Test environment: Hardware: IBM T30 CPU: 2.4 GHz Memory:1.0 GB Operation System: Window XP SP2
Below table is the test result to OpenOffice 3.0.0:
Test Scenario | Open Office 3.0.0 |
Page: 1 Column: 2 Row: 1 Data: 1
Action: - Add Product to Row |
3.15s |
Page: 1 Column: 2 Row: 1 Data: 1
Action:- Product ID to Data |
3.06s |
Page: 1 Column: 3 Row: 3 Data: 1
Action:- Add Product to Row |
25.28s |
Page: 1 Column: 3 Row: 3 Data: 1
Action:- Add Product ID to Data |
44.21s |
Page: 1 Column: 2 Row: 2 Data: 3
Action:- Add SalesRep to Data |
6.28s |
Page: 1 Column: 2 Row: 1 Data: 1
Action:-Change the function of Revenue from Sum to Max |
6.03s |
Crash
Insert two field into row area ( Each field have about 1000 members ),causes freezing and crash.
Analyzing result
First, create a complex layout DataPilot table, and use rational quantify create a report for its performance.
From above table, we can see the top three "F time (% of Focus)" is three functions:
- new
- OutputDevice::DrawLine
- SfxItemSet::==
Then scan and debug the code, get three cause:
Allocate a lot of abundant data
For a simple datapilot table:
Member A1 in L1 field will create a array for all members {B1,B2,B3}. But only B1 is visible and valid.

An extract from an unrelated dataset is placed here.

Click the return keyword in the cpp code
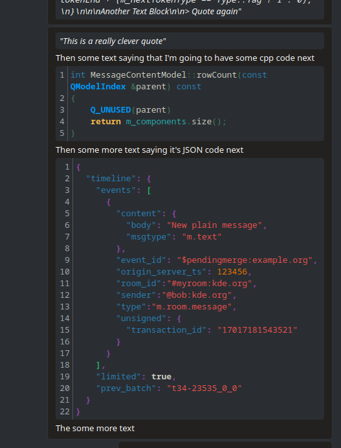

Allocate too much memories
Every member's data is stored in a big structure.
Set too many times of border styles for output area
Some borders are set twice or more.
Solution
Data Source buffer
A document stored a source buffer array. Every table have a buffer id. The datapilot table can use the same id if they have same data source.
In the buffer, the members of a field can be identified by an id( the sorted index ).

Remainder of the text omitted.